Frühwarnung: Physiker aus Gießen, Potsdam und Tel Aviv prognostizieren „El Niño“ für 2020
Gefürchtetes Wetterphänomen im Pazifikraum soll mit 80-prozentiger Wahrscheinlichkeit zurückkehren
Nr. 219 • 4. November 2019
Gemeinsame Pressemitteilung der Justus-Liebig-Universität Gießen und des Potsdam-Instituts für Klimafolgenforschung
Das folgenreiche Wetterphänomen „El Niño“ könnte schon bald erneut in der Pazifikregion auftreten. Forscher der Justus-Liebig-Universität Gießen (JLU), des Potsdam-Instituts für Klimafolgenforschung (PIK) und der Bar-Ilan Universität in Ramat Gan, Israel, gehen gemeinsam davon aus, dass es zum Jahresende 2020 wahrscheinlich wieder einen „El Niño“ geben wird. Die üblicherweise verwendeten Vorhersage-Modelle sehen dafür noch keine Anzeichen. Die bahnbrechend frühzeitige Prognose basiert auf einem von den Forschern entwickelten neuartigen Algorithmus, der auf einer Netzwerk-Analyse der Lufttemperaturen im Pazifikraum beruht und bereits die beiden letzten „El-Niño“-Ereignisse mehr als ein Jahr im Voraus korrekt prognostizierte. Solche langfristigen Vorhersagen können z.B. Bauern in Brasilien, Australien oder Indien helfen, sich vorzubereiten und die Aussaat entsprechend anzupassen.

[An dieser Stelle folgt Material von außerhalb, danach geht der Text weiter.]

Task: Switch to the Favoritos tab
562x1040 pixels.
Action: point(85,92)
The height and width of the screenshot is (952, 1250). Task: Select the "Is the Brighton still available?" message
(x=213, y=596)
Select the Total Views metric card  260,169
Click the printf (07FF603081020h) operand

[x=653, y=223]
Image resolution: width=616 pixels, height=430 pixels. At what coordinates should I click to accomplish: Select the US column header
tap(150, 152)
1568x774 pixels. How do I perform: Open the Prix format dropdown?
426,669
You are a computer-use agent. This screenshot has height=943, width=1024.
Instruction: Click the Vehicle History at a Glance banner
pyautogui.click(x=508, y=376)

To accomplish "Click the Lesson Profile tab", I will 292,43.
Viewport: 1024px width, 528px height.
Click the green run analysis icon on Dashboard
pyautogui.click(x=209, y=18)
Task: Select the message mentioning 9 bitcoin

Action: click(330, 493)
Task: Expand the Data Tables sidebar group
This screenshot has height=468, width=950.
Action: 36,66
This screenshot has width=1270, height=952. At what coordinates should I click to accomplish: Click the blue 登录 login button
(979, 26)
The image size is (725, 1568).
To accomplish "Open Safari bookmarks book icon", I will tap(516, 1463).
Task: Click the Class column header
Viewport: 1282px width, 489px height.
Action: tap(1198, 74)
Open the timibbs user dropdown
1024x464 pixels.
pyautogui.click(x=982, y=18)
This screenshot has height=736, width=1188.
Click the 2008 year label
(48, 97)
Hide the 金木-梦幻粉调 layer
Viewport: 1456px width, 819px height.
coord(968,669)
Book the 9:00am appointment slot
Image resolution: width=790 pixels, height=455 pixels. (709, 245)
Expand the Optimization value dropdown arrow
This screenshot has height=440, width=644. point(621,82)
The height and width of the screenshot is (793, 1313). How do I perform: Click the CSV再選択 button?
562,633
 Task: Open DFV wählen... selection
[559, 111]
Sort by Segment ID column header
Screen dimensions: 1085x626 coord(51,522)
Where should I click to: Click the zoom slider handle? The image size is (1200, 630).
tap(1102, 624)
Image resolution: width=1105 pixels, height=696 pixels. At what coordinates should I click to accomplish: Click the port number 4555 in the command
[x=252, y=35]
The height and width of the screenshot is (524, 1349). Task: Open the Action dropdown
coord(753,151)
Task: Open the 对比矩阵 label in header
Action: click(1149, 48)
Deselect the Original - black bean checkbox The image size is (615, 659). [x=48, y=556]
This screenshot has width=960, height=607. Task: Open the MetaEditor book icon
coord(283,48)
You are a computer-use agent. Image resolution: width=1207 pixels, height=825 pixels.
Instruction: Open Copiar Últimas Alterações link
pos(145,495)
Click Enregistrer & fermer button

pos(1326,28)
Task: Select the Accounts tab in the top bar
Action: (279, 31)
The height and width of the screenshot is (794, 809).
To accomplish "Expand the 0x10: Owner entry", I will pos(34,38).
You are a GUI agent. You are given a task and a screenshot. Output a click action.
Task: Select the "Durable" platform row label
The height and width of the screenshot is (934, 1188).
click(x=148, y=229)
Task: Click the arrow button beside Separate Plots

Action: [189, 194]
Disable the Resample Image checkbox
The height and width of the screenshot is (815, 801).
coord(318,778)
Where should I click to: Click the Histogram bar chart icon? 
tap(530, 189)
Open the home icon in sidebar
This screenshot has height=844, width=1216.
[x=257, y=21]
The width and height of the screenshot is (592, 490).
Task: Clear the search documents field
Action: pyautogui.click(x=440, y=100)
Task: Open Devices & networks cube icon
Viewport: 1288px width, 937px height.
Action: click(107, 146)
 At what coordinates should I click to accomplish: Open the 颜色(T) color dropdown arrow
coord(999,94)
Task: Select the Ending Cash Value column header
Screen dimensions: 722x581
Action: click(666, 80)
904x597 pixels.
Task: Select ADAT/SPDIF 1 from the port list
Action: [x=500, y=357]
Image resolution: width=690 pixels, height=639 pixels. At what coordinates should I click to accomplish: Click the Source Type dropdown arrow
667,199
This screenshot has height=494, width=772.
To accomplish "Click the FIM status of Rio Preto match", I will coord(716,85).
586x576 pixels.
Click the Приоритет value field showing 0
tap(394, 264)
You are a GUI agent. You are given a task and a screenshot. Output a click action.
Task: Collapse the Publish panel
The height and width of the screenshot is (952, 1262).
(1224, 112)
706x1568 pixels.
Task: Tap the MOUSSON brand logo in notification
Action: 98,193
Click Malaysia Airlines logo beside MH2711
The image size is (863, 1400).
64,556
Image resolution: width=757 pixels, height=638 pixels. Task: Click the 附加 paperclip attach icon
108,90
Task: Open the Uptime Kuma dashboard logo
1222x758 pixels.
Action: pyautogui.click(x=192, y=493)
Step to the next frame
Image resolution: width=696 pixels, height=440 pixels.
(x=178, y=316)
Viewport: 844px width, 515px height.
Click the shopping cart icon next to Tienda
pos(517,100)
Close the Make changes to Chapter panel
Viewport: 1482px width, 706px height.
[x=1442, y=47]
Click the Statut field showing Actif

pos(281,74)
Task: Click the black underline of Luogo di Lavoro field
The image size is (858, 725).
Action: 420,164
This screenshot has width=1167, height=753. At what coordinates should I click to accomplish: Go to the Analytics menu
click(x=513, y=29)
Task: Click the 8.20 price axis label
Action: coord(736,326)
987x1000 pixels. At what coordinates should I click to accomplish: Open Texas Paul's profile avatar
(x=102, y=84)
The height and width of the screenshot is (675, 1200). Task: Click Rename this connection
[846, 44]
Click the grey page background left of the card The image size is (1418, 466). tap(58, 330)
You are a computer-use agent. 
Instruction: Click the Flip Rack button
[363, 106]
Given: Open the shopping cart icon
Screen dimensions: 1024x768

„Die konventionellen Methoden sind nicht zu einer verlässlichen ‚El Niño‘-Prognose mehr als sechs Monate im Voraus in der Lage. Mit unserer Methode haben wir die bisherige Vorwarnzeit in etwa verdoppelt“, betont JLU-Physiker Prof. Dr. Armin Bunde, der gemeinsam mit seinem ehemaligen Doktoranden Dr. Josef Ludescher die Entwicklung des Algorithmus initiiert hatte. Prof. Dr. Hans Joachim Schellnhuber, Direktor Emeritus des PIK, erklärt: „Diese geschickte Kombination aus Messwerten und Mathematik ermöglicht uns einzigartige Einsichten – und diese stellen wir den betroffenen Menschen zur Verfügung.“ Er weist daraufhin, dass auch die neue Methode selbstverständlich keine hundertprozentige Sicherheit bietet: „Die Wahrscheinlichkeit, dass ‚El Niño‘ 2020 kommt, liegt bei etwa 80 Prozent. Aber das ist ziemlich signifikant.“
Josef Ludescher, der mittlerweile am PIK tätig ist, betont: „Auch das Ausbleiben eines weiteren ‚El Niño‘ in 2019 wurde von uns bereits Ende letzten Jahres vorhergesagt. Erst seit Juli stimmen die offiziellen Prognosen unserer Vorhersage zu.“ Das Team ist derzeit dabei, den Algorithmus zu erweitern, um künftig auch Aussagen über die Stärke und Länge des Wetterphänomens treffen zu können.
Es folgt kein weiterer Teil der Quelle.